» **WHAT TO DO**
Everything from the line holding "You are a computer-use agent. Screen" through the last line below must be repeated exactly, and nothing else.

◆ ◆ ◆ ◆ ◆

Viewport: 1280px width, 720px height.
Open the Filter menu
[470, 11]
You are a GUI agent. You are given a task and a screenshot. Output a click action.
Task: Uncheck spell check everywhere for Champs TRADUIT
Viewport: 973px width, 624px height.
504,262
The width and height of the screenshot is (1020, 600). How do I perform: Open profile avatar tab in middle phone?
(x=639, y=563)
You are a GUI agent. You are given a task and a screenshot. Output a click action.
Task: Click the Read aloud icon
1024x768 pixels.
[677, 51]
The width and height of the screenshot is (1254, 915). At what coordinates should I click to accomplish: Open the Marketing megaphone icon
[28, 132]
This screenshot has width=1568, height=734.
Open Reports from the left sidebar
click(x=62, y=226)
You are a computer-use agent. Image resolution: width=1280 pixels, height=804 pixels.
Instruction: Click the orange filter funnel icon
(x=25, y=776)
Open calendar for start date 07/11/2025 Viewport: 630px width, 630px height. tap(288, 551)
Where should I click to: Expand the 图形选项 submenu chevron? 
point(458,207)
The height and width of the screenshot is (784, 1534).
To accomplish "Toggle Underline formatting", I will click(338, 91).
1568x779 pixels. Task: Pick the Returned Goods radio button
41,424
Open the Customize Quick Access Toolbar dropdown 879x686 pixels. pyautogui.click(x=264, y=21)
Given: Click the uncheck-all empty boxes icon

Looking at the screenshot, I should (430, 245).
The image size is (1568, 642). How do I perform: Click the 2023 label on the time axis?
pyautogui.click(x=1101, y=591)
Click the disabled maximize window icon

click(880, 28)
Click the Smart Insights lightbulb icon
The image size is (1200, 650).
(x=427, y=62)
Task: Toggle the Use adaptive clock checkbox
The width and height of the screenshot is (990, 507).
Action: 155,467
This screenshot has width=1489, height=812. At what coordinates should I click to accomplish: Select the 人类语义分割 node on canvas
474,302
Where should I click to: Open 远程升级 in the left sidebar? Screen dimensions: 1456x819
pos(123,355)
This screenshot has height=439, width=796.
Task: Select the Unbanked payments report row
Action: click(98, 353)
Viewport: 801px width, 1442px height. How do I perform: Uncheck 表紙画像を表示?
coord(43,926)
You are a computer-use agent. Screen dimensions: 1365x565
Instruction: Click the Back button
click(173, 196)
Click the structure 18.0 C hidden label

◆ ◆ ◆ ◆ ◆

» **WORKED SOLUTION**
You are a computer-use agent. Screen dimensions: 1365x565
Instruction: Click the Back button
click(173, 196)
Click the structure 18.0 C hidden label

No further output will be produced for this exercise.